AVAILABLE RECORDS >>

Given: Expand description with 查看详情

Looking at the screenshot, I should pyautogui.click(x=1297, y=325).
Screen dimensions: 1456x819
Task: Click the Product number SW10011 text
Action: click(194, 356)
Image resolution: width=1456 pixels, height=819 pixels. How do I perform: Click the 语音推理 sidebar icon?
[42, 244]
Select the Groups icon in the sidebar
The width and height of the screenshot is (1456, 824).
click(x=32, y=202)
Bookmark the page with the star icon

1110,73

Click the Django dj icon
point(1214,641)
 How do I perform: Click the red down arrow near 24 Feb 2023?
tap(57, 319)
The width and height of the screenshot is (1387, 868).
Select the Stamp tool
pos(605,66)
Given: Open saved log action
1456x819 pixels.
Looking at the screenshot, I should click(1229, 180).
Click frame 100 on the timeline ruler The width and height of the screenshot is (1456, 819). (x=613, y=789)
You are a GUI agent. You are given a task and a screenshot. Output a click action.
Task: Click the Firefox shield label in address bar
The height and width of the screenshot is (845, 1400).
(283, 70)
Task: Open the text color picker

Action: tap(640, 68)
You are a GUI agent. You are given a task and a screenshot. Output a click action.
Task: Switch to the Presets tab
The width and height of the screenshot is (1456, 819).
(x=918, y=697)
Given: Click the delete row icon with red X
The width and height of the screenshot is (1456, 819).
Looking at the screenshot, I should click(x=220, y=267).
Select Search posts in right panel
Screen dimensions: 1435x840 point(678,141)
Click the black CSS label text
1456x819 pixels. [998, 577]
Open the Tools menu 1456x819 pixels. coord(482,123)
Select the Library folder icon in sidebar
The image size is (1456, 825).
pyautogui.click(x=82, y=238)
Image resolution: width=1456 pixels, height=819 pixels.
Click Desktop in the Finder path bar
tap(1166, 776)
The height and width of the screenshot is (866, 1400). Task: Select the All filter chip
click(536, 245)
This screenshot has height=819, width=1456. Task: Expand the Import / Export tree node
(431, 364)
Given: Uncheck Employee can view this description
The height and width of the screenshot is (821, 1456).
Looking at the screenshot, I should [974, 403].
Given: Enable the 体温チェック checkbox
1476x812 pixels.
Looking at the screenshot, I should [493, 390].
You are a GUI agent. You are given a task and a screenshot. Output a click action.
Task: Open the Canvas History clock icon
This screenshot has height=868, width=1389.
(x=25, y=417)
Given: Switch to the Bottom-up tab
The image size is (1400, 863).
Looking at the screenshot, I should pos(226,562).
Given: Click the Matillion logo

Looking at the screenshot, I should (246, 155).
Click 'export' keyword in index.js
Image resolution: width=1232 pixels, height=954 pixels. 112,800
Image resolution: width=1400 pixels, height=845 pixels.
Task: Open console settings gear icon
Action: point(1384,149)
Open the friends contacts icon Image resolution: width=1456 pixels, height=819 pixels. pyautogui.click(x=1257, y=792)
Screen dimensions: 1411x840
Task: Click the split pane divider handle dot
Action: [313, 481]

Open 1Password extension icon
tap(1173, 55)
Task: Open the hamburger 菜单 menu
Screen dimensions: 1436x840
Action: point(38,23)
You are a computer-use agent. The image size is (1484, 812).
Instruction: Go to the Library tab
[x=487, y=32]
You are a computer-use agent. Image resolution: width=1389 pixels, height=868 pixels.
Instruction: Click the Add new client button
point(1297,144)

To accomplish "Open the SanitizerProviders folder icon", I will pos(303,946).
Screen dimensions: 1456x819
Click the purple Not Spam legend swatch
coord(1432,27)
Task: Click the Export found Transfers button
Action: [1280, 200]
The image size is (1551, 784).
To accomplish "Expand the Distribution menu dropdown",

REQUIRED ACTION >> Every line above that holds the word "menu" is to be found and copied.

TASK RESULT >>
Open the Tools menu 1456x819 pixels. coord(482,123)
Task: Open the hamburger 菜单 menu
To accomplish "Expand the Distribution menu dropdown",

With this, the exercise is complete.